Conjoint effects of CCR5 and CCL3L1 on systemic lupus erythaematosus (SLE) susceptibility, development of renal lupus and autoantibody titres. A. CCL3L1–CCR5 genotypic groups. Group 1 comprised of subjects who did not possess CCR5 human haplogroup (HH)E or HHG*2 (Non-HHE and Non-HHG*2) and had two copies of CCL3L1. Group 2 comprised of subjects who either (a) did not possess CCR5 HHE or HHG*2 (Non-HHE and Non- HHG*2) and had either <2 or >2 copies of CCL3L1, or (b) those who possessed HHE or HHG*2 and had two copies of CCL3L1. Group 3 comprised of subjects who possessed HHE or HHG*2 CCR5 haplotypes and had <2 or >2 copies of CCL3L1. The color codes for the indicated genotypic risk groups are used in the rest of the figure. B. Association of the genotypic risk groups with risk of SLE. For these analyses, group 1 in (A) was considered as the reference category. For each cohort the odds ratios were estimated in a single model by multivariate logistic regression analysis. Letters (a–h) indicate significance values: a, 0.015; b, 0.041; c, 0.187; d, 0.020; e, 0.283; f, 0.009; g, 0.002; h, <0.001. C. Association of CCL3L1–CCR5 genotypic risk groups with risk of lupus nephritis in patients with SLE from the Colombia and Ohio cohorts.
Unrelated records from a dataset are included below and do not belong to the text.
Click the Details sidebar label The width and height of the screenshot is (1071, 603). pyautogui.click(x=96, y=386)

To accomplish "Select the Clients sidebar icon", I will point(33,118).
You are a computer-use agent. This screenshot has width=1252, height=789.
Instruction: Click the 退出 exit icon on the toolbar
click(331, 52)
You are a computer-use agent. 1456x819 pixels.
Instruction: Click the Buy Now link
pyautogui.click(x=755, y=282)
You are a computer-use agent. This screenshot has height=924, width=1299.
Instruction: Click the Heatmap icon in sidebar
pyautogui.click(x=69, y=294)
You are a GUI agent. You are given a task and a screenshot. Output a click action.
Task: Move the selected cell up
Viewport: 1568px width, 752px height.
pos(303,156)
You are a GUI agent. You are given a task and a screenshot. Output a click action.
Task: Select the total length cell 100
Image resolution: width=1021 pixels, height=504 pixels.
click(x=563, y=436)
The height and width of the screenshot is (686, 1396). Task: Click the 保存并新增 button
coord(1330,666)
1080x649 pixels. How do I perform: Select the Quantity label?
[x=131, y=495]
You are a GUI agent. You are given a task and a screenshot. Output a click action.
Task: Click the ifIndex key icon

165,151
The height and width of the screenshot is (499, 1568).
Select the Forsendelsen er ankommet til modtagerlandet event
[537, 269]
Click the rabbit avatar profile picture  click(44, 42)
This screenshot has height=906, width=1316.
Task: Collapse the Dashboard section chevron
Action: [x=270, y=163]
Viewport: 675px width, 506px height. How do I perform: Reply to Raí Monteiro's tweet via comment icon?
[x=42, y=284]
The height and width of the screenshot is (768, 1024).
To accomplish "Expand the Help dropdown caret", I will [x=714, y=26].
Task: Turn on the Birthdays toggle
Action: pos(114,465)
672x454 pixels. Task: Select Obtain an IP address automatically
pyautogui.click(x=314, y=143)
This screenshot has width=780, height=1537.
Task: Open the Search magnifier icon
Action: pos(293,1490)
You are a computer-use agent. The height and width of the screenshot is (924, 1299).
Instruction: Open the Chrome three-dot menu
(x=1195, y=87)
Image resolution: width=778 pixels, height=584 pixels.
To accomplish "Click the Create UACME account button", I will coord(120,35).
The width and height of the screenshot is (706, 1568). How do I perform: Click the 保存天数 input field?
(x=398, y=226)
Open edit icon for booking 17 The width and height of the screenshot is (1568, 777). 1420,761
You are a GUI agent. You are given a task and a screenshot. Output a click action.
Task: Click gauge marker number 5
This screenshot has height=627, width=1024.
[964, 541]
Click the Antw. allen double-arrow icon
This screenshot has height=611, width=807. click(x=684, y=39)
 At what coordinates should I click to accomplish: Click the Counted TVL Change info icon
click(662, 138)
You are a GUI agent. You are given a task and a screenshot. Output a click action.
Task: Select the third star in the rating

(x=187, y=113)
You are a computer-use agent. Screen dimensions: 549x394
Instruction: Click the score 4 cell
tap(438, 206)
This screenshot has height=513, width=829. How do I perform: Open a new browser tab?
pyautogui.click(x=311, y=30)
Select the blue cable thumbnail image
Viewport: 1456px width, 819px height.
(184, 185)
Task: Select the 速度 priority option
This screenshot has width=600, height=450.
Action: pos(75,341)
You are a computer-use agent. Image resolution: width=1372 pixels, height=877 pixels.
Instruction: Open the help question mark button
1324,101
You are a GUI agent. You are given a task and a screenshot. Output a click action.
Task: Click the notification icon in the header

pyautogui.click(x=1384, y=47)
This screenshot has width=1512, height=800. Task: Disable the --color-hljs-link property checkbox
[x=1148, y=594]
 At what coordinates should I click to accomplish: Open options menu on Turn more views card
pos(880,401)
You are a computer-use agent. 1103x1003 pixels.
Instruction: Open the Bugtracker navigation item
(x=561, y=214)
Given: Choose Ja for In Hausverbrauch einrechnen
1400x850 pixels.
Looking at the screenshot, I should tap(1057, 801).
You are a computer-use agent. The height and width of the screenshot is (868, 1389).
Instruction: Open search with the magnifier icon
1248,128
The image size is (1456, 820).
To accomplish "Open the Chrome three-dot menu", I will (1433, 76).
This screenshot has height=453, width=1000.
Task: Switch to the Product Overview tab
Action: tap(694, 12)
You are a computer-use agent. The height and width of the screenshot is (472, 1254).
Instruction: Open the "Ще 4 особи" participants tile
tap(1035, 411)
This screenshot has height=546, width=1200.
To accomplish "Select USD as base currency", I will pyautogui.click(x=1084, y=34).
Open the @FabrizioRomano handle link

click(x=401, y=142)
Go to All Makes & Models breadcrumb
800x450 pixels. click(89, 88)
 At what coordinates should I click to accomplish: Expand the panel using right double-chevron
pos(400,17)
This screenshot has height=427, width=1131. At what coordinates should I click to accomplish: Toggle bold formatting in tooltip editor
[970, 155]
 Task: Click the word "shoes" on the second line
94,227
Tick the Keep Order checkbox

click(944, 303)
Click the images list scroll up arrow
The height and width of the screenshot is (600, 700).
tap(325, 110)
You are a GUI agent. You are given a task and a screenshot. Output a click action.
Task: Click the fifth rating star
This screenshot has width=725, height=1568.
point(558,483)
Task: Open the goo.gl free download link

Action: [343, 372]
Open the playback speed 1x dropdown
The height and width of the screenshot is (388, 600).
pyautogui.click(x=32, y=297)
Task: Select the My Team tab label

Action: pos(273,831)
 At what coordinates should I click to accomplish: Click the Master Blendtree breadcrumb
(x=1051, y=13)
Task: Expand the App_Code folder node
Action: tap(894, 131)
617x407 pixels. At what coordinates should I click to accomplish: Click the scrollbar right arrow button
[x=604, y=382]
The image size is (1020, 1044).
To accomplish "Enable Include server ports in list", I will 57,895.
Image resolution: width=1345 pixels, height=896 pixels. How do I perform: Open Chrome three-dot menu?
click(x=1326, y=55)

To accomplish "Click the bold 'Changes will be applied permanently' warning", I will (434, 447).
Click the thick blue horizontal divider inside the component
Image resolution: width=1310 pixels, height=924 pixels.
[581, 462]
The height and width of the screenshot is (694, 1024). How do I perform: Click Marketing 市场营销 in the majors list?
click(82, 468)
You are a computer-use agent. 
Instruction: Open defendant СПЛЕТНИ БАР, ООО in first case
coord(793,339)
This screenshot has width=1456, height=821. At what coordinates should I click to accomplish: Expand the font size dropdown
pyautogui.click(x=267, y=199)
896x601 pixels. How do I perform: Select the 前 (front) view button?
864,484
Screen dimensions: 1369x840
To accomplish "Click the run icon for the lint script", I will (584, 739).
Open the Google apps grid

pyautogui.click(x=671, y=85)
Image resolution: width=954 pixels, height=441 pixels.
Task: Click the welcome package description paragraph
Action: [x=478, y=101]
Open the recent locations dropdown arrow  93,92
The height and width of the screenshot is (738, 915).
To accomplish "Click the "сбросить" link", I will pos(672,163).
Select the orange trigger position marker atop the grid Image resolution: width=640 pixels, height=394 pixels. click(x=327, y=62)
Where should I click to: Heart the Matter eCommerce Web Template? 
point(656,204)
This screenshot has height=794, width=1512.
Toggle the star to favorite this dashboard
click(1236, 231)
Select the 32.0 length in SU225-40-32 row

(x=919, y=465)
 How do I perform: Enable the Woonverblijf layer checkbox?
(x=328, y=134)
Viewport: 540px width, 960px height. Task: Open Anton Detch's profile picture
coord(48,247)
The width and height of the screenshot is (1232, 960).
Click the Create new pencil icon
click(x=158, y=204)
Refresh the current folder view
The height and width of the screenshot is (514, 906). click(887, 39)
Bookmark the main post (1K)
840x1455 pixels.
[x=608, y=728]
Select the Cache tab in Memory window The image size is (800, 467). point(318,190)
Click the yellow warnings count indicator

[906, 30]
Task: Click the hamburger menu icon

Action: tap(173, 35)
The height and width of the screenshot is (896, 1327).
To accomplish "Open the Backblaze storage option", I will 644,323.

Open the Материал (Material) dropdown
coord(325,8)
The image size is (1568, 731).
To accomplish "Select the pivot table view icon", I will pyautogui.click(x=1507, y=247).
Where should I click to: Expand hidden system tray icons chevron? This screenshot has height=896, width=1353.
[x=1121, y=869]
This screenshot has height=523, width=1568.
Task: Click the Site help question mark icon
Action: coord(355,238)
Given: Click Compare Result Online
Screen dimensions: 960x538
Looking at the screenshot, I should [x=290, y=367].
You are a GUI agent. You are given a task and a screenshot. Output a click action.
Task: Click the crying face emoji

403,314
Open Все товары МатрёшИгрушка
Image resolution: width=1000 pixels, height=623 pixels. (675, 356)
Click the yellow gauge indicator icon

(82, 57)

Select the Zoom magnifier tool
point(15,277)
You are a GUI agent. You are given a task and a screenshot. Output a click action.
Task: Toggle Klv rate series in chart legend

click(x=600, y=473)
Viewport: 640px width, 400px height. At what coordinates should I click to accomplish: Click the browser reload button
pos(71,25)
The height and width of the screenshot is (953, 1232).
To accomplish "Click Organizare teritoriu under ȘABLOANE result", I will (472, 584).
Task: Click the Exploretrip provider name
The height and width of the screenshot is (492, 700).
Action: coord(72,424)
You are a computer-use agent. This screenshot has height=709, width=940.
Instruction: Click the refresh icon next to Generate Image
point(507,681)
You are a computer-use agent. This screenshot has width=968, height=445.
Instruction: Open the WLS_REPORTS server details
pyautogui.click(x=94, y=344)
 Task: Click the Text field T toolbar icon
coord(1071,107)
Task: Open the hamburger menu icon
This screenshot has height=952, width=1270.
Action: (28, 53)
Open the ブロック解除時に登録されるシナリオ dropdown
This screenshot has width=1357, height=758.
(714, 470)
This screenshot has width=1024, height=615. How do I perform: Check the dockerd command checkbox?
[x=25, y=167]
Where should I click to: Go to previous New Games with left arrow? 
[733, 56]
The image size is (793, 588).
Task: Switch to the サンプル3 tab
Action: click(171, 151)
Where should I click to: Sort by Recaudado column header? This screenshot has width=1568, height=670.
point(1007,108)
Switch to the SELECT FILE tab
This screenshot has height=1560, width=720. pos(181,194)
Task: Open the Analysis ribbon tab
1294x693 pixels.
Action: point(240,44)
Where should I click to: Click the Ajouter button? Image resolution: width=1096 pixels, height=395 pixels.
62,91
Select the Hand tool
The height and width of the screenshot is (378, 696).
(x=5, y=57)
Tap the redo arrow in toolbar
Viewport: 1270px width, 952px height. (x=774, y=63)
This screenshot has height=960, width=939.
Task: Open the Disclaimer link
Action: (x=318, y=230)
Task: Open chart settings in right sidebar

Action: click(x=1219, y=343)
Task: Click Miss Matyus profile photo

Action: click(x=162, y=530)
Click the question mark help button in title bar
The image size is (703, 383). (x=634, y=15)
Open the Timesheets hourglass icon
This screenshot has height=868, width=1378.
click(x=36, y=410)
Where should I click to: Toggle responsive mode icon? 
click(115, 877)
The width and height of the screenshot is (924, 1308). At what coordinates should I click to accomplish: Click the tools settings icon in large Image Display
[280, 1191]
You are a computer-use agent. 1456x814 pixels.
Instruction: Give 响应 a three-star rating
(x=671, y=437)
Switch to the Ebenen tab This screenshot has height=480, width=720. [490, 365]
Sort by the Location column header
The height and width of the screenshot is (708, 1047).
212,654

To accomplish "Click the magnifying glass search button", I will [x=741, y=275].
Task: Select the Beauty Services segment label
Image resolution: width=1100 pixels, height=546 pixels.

Letters (i) and (j) indicate significance values: i, <0.001; j, 0.071. In (B) and (C) the diamonds and error bars represent point and 95% confidence intervals of odds ratio, respectively. D. Association of the CCL3L1–CCR5 genotypic risk groups and autoantibody titres. Letters (k–n) indicate significance values: k, 0.037; l, 0.006; m, <0.001; n, <0.001. The anti-Ro and anti-La data was not available for the San Antonio cohort. Statistical significance for results shown in (C) and (D) was assessed using clustered multinomial logistic regression analyses.